Some of Pnx's experiences have also been experienced all across the field (Elementary to High school). I just have to say "What the hell humanity"? Though I wouldn't want to reveal it normally, it has caused some mental issues that I eventually took control over by the force of willpower alone (easily half a decade before anyone else noticed and brought me to therapy; and even then, I fixed it long before any therapist ever did. I already knew to channel it to something.) during it's starting phases, and mixed it in with my creative senses. I think I can understand quite well nowadays why I designed so many WMDs and weapons in general and ships and such. That's a crap-ton of repressed anger and hatred towards mankind. I'm surprised I didn't turn into a supervillain.
...and I mean it.
Seems me and Duelmaster are in similar boats. I just never retaliated physically at all unless I had the opportunity in P.E. class to "miss" the basket with the basket ball or something and hit them in the crossfire/overshoot or interfere their game where they could trip on the ball, or full-contact football whereas the game was flag football; you know, a justifiable offense.
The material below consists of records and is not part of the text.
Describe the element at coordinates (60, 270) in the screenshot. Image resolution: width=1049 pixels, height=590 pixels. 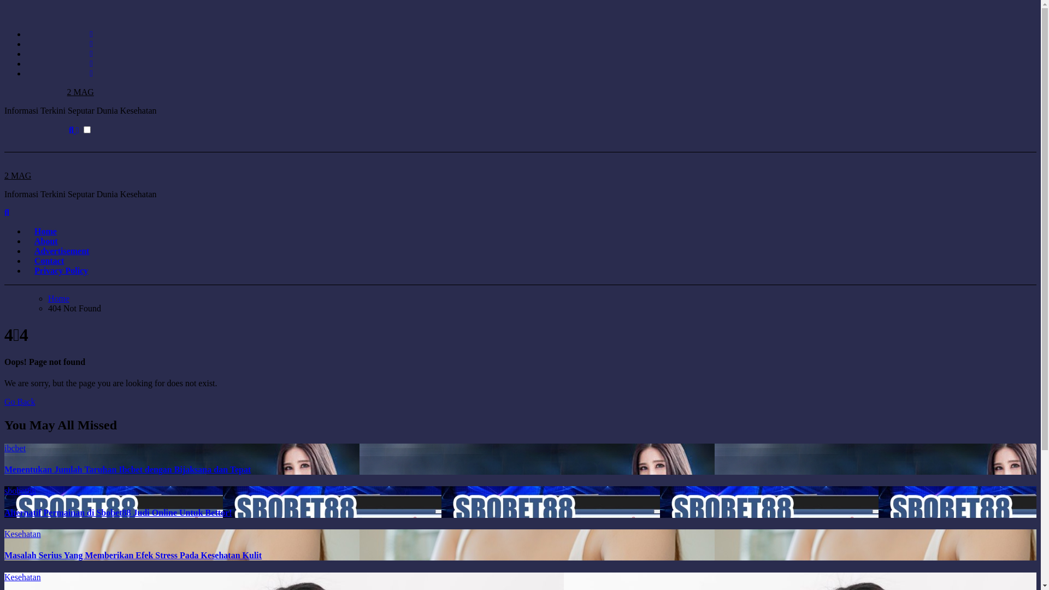
I see `'Privacy Policy'` at that location.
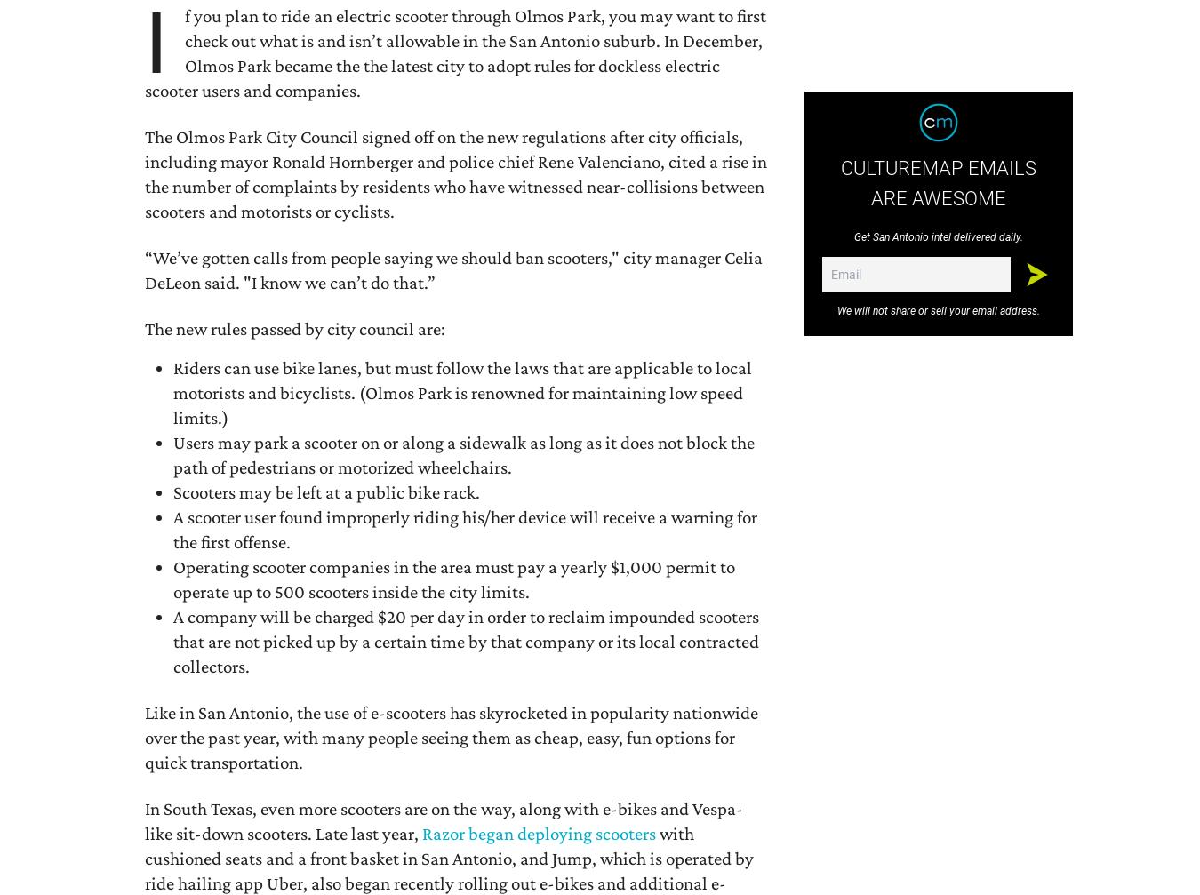  What do you see at coordinates (451, 735) in the screenshot?
I see `'Like in San Antonio, the use of e-scooters has skyrocketed in popularity nationwide over the past year, with many people seeing them as cheap, easy, fun options for quick transportation.'` at bounding box center [451, 735].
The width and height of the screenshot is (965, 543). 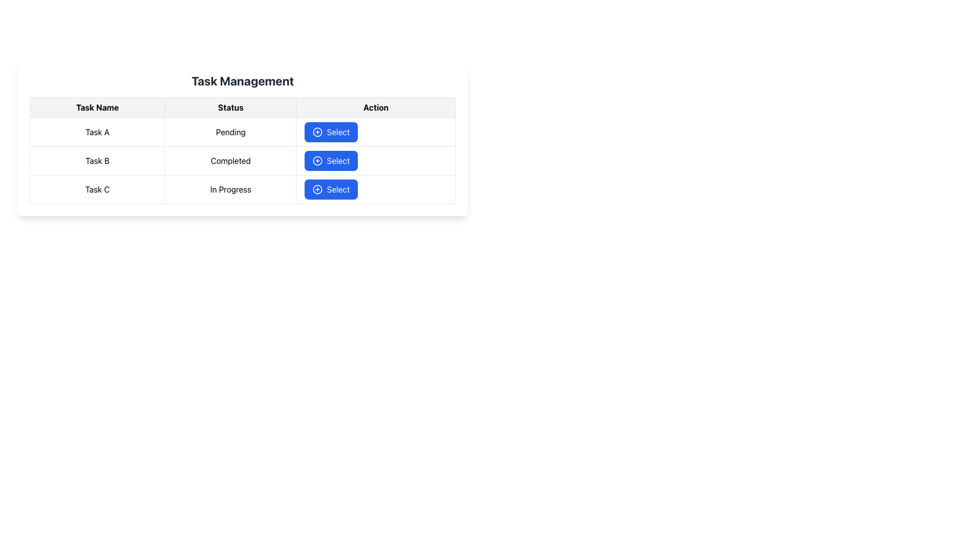 I want to click on the third 'Select' button in the 'Action' column of the 'Task Management' table, so click(x=338, y=190).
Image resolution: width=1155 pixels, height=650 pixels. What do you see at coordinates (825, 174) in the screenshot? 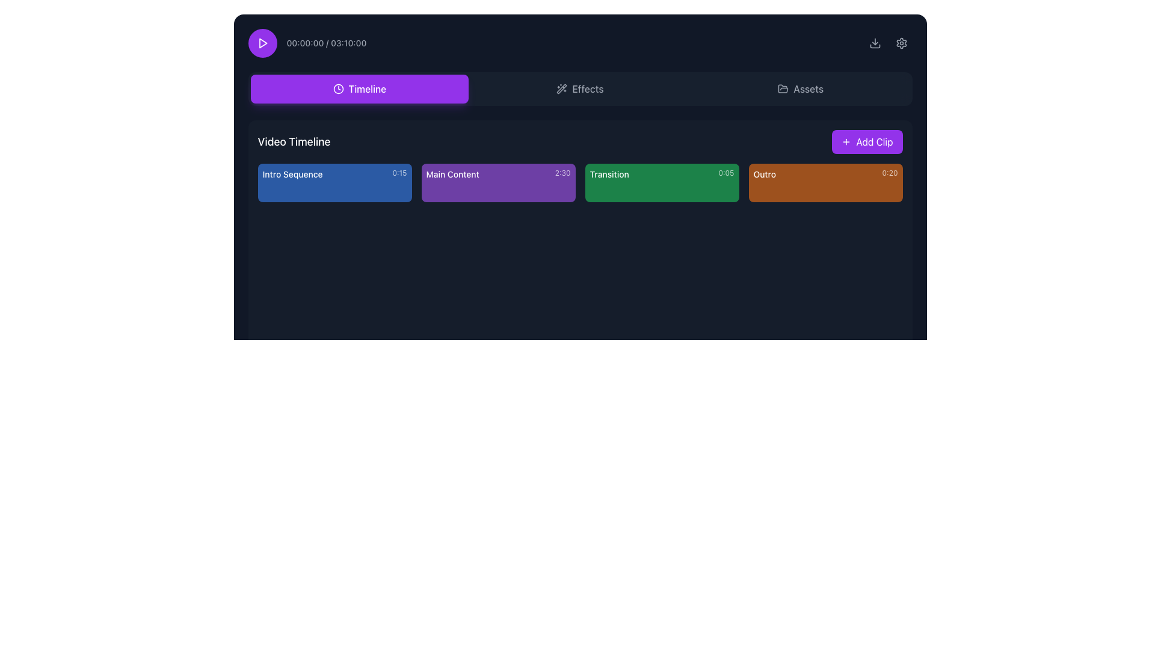
I see `the orange horizontal bar labeled 'Outro' with the timestamp '0:20' to focus or select it` at bounding box center [825, 174].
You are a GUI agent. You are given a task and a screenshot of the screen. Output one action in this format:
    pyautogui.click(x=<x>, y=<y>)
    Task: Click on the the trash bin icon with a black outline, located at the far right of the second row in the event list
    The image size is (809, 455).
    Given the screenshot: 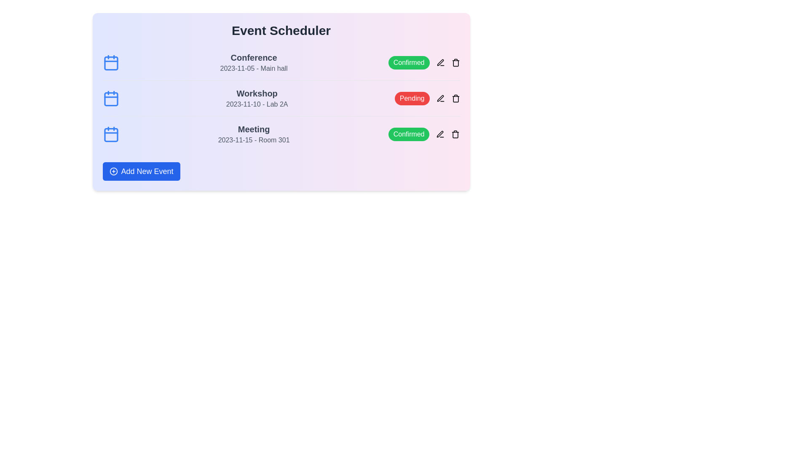 What is the action you would take?
    pyautogui.click(x=455, y=98)
    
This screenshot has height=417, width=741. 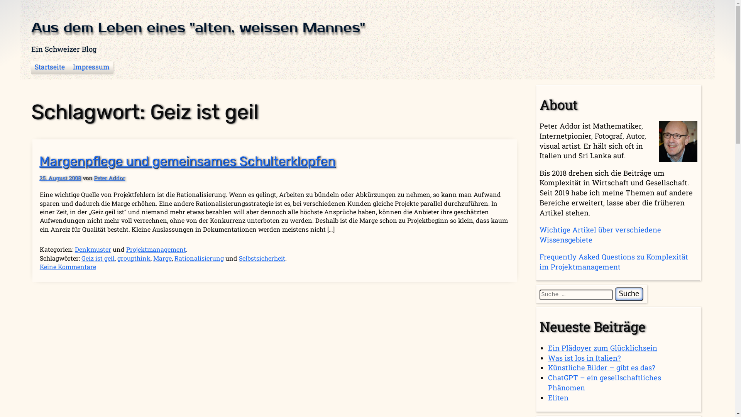 I want to click on 'Suche', so click(x=629, y=294).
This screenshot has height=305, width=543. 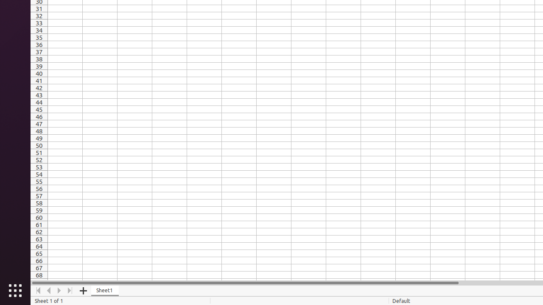 I want to click on 'Move To End', so click(x=70, y=291).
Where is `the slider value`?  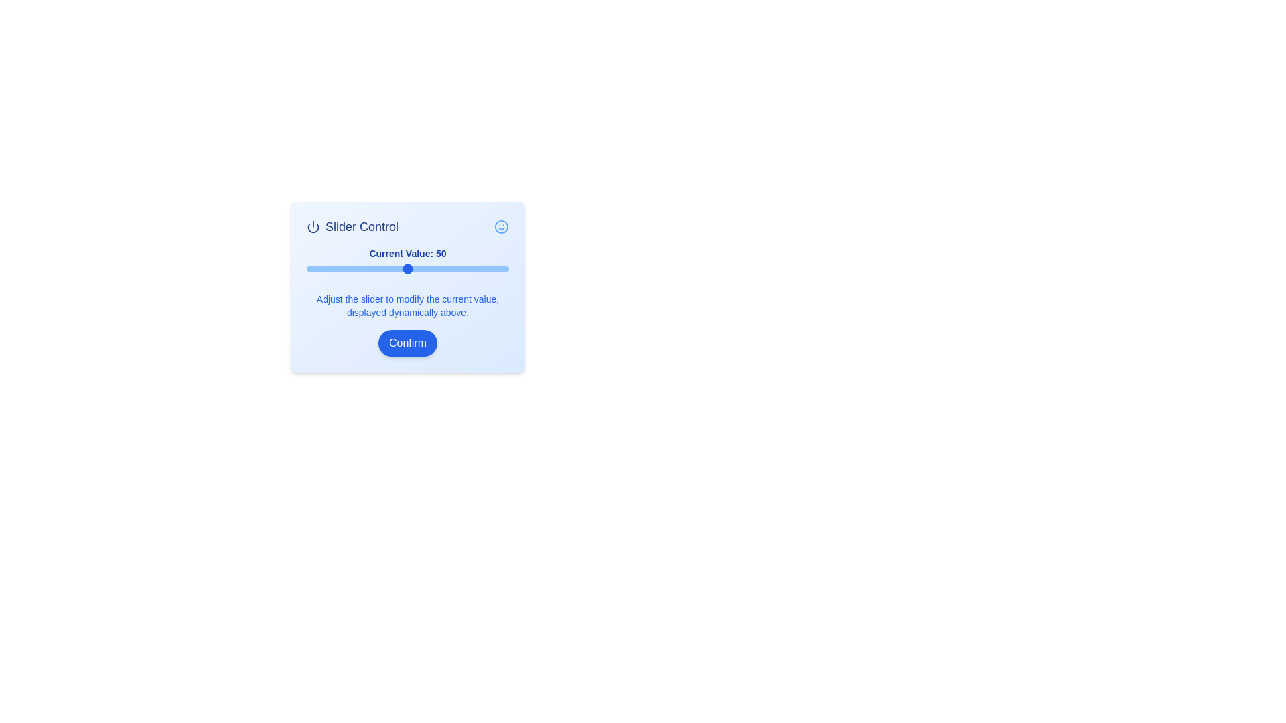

Mind you, I was, I would say, my nephew's age when I was thinking this stuff up (I wasn't kidding about my brilliance in my story above). Sometimes it cost me an arm and a leg, but it was worth it to fight back stealthily.
But yeah, although I was non-offensive back then, I would have to say, had I a time machine or some way to interact with my past, I would like to pass some of my knowledge of what I could've gotten away with and have ways to retaliate against my bullies back then to the point they would stop, and I would still be regarded as "the good quiet kid". Inject my current self nowadays into my past self, and my bullies would crap themselves many times over.
Seeing as bullying is inevitable, I have been training the next generation of my family some aspects of self defense (physically, psychologically, and spiritually); even being a bit of a mean teacher to harden them up a bit ahead of time. Seeing as my nephew is more like an aggressive version of my young self (or the me that never was), I know how capable he is, so I'm training him how to not become a bully, but still retain his attitude, along with teaching him when it's appropriate to apply it (as well as some techniques and the rules of combat (or code of conduct more like) if it ever comes to it (IE- no nut shots)). Last thing I need him to become is a bully, as well as a kid that over-does their self-defense to the point of turning into one themselves. He's a good kid, and I want him to stay in that territory, but also not be too concerned about how society views him to the point of shutting down his defenses completely, like I did.
EDIT:
Lots of typos apparently, and added a bit more to the spoiler. Also typing this whole post felt good. Worth a mention in HAPPY.